_Action item_:
From the top of the records below down to the line containing "Task: Click inside the Description text box", reproduce every line exactly.

_Supplied records_:

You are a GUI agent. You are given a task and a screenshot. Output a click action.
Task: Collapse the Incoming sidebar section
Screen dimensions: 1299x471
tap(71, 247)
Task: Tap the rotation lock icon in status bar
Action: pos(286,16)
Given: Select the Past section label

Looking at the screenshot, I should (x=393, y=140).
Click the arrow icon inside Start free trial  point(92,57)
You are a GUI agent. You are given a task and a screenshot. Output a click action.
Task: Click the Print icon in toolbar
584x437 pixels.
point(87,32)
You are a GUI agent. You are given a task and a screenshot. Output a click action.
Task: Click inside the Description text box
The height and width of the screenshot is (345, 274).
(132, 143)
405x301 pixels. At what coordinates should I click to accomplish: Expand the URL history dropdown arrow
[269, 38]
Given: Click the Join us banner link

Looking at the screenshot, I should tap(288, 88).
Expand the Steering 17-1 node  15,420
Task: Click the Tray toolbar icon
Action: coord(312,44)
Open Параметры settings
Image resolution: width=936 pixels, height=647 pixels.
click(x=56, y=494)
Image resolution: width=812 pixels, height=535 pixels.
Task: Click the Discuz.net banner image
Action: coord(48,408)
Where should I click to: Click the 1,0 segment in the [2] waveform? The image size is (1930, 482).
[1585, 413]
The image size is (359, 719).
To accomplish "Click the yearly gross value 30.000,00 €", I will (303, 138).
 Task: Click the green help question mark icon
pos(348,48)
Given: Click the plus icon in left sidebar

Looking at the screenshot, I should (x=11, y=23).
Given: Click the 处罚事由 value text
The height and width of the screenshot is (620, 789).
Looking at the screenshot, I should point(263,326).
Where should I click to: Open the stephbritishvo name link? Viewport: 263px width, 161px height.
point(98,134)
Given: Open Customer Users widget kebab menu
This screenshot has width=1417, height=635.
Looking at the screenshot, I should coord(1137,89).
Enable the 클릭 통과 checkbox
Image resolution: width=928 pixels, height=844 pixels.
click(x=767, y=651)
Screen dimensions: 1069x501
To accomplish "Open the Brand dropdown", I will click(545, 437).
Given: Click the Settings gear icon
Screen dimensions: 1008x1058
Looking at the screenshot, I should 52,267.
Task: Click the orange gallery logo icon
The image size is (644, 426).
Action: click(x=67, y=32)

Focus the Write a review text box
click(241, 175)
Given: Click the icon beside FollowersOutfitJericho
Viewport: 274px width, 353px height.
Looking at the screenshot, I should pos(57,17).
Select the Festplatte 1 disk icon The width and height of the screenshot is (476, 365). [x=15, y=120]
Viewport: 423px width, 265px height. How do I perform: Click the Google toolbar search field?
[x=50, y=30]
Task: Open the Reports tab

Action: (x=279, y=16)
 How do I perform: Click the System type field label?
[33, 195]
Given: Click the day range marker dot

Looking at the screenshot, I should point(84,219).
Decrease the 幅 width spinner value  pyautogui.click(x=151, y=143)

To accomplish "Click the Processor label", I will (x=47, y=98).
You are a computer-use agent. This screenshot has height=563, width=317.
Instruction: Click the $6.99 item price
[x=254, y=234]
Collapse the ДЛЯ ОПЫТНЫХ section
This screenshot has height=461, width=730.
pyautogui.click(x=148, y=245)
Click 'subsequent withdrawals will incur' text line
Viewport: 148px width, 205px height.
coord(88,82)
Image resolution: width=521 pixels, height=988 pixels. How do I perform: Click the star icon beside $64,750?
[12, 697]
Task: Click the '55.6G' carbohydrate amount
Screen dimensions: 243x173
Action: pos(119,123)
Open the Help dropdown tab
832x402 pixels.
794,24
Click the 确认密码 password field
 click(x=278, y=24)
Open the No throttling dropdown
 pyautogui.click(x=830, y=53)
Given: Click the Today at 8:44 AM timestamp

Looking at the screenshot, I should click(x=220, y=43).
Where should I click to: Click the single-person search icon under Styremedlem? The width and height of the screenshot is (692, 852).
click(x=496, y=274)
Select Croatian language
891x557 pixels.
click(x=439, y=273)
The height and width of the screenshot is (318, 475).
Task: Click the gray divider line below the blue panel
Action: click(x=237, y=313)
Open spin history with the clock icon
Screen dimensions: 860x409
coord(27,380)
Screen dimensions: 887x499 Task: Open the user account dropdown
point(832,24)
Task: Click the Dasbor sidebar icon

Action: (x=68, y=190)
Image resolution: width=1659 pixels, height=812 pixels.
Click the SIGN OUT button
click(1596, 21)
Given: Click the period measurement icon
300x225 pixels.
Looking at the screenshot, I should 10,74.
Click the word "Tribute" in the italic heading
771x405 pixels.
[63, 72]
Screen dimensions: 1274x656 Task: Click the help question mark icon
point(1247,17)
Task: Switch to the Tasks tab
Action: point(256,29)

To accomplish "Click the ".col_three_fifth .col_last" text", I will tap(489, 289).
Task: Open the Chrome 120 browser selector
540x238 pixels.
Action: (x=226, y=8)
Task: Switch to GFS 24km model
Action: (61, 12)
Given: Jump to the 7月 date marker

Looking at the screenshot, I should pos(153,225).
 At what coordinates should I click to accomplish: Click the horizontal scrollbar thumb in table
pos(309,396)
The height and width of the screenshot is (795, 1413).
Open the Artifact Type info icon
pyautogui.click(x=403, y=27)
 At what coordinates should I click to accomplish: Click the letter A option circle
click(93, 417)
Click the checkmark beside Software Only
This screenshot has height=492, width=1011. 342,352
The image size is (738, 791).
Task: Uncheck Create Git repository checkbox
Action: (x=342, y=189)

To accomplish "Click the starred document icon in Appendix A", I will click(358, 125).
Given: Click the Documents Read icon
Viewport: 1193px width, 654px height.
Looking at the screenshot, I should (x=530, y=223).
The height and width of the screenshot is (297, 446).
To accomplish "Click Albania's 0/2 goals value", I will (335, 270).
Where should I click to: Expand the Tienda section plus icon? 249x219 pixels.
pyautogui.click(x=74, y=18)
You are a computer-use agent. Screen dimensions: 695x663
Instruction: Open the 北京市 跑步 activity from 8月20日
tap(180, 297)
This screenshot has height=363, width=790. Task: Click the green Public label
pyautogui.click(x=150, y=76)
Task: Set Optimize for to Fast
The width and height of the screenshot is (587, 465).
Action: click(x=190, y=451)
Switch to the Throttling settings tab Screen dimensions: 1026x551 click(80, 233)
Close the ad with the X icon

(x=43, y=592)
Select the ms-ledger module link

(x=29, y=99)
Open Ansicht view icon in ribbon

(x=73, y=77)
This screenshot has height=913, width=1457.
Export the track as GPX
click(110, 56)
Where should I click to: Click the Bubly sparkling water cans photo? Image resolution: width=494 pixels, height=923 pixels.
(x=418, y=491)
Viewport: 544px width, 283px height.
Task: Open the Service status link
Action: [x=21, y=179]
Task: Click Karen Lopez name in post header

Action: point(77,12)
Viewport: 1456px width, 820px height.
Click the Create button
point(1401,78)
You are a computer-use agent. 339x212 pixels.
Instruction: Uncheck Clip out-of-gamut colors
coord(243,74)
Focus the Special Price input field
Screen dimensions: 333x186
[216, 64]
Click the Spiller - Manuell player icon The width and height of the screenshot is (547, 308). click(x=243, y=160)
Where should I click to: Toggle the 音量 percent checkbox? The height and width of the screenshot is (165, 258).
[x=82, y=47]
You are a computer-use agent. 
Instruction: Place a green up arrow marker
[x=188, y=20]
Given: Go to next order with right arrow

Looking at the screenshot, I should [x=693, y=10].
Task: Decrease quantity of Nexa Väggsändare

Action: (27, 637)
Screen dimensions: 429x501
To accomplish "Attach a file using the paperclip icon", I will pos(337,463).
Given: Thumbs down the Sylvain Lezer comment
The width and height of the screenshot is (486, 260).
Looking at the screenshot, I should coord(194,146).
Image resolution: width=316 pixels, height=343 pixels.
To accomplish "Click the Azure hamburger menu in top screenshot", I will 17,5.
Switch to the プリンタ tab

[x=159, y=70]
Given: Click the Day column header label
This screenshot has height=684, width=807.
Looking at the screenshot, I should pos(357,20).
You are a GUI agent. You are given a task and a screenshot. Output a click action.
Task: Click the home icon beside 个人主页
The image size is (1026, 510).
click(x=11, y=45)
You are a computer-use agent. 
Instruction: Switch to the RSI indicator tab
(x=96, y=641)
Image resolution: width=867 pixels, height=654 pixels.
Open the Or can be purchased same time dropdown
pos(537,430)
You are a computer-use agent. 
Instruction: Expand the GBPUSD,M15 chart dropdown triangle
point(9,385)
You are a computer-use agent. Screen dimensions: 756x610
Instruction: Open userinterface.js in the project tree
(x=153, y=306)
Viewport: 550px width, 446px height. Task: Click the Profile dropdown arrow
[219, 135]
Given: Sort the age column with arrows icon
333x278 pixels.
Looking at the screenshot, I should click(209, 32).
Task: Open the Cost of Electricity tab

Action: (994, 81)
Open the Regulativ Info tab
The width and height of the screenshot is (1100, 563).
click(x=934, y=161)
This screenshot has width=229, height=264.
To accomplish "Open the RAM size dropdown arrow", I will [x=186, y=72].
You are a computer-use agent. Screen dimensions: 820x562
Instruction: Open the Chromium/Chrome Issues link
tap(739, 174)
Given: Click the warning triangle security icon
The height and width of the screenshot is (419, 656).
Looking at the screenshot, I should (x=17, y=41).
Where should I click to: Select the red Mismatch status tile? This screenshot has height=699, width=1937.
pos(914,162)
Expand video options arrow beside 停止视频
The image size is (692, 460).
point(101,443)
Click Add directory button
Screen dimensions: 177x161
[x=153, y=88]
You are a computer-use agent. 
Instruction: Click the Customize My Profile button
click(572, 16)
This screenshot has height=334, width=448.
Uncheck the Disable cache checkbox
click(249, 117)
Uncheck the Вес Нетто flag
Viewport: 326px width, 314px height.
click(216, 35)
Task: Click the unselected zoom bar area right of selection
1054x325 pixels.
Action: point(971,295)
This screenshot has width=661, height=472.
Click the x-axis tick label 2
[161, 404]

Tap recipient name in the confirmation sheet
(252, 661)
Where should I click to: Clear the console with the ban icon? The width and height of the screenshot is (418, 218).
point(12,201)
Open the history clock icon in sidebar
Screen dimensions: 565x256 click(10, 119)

_The completed task_:
You are a GUI agent. You are given a task and a screenshot. Output a click action.
Task: Collapse the Incoming sidebar section
Screen dimensions: 1299x471
tap(71, 247)
Task: Tap the rotation lock icon in status bar
Action: pos(286,16)
Given: Select the Past section label

Looking at the screenshot, I should (x=393, y=140).
Click the arrow icon inside Start free trial  point(92,57)
You are a GUI agent. You are given a task and a screenshot. Output a click action.
Task: Click the Print icon in toolbar
584x437 pixels.
point(87,32)
You are a GUI agent. You are given a task and a screenshot. Output a click action.
Task: Click inside the Description text box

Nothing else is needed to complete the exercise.